*** Opening Material shown ***
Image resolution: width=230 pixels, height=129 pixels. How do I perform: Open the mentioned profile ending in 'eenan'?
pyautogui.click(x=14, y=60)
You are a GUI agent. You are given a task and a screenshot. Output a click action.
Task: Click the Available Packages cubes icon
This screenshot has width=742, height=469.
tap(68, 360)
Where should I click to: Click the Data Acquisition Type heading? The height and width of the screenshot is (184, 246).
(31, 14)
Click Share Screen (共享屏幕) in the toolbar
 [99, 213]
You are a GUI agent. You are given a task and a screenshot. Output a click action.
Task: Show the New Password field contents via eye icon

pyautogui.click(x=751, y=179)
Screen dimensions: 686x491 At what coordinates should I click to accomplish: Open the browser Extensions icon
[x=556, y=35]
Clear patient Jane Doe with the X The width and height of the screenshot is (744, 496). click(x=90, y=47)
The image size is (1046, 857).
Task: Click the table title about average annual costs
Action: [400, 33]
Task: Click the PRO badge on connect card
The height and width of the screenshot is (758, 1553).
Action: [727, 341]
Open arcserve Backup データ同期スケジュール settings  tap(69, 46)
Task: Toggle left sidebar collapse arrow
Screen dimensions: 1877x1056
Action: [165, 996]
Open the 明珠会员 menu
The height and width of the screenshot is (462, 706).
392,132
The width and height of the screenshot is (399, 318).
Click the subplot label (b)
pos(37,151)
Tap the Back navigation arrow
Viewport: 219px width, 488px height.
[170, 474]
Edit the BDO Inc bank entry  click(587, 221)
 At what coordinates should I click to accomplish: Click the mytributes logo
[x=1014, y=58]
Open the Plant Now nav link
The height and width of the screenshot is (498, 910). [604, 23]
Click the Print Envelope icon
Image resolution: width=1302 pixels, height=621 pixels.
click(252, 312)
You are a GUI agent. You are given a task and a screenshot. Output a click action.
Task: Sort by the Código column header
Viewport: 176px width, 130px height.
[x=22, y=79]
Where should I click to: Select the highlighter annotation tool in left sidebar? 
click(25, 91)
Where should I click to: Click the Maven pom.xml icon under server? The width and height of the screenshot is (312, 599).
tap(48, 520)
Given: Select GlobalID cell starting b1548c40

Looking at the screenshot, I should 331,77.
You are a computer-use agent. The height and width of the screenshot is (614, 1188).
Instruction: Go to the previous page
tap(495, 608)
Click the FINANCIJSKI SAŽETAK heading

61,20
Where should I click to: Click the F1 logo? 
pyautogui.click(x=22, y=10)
*** Closing Material shown ***
Would you repeat each line above exactly as it stands?

## Written reply
Image resolution: width=230 pixels, height=129 pixels. How do I perform: Open the mentioned profile ending in 'eenan'?
pyautogui.click(x=14, y=60)
You are a GUI agent. You are given a task and a screenshot. Output a click action.
Task: Click the Available Packages cubes icon
This screenshot has width=742, height=469.
tap(68, 360)
Where should I click to: Click the Data Acquisition Type heading? The height and width of the screenshot is (184, 246).
(31, 14)
Click Share Screen (共享屏幕) in the toolbar
 [99, 213]
You are a GUI agent. You are given a task and a screenshot. Output a click action.
Task: Show the New Password field contents via eye icon

pyautogui.click(x=751, y=179)
Screen dimensions: 686x491 At what coordinates should I click to accomplish: Open the browser Extensions icon
[x=556, y=35]
Clear patient Jane Doe with the X The width and height of the screenshot is (744, 496). click(x=90, y=47)
The image size is (1046, 857).
Task: Click the table title about average annual costs
Action: [400, 33]
Task: Click the PRO badge on connect card
The height and width of the screenshot is (758, 1553).
Action: [727, 341]
Open arcserve Backup データ同期スケジュール settings  tap(69, 46)
Task: Toggle left sidebar collapse arrow
Screen dimensions: 1877x1056
Action: [165, 996]
Open the 明珠会员 menu
The height and width of the screenshot is (462, 706).
392,132
The width and height of the screenshot is (399, 318).
Click the subplot label (b)
pos(37,151)
Tap the Back navigation arrow
Viewport: 219px width, 488px height.
[170, 474]
Edit the BDO Inc bank entry  click(587, 221)
 At what coordinates should I click to accomplish: Click the mytributes logo
[x=1014, y=58]
Open the Plant Now nav link
The height and width of the screenshot is (498, 910). [604, 23]
Click the Print Envelope icon
Image resolution: width=1302 pixels, height=621 pixels.
click(252, 312)
You are a GUI agent. You are given a task and a screenshot. Output a click action.
Task: Sort by the Código column header
Viewport: 176px width, 130px height.
[x=22, y=79]
Where should I click to: Select the highlighter annotation tool in left sidebar? 
click(25, 91)
Where should I click to: Click the Maven pom.xml icon under server? The width and height of the screenshot is (312, 599).
tap(48, 520)
Given: Select GlobalID cell starting b1548c40

Looking at the screenshot, I should 331,77.
You are a computer-use agent. The height and width of the screenshot is (614, 1188).
Instruction: Go to the previous page
tap(495, 608)
Click the FINANCIJSKI SAŽETAK heading

61,20
Where should I click to: Click the F1 logo? 
pyautogui.click(x=22, y=10)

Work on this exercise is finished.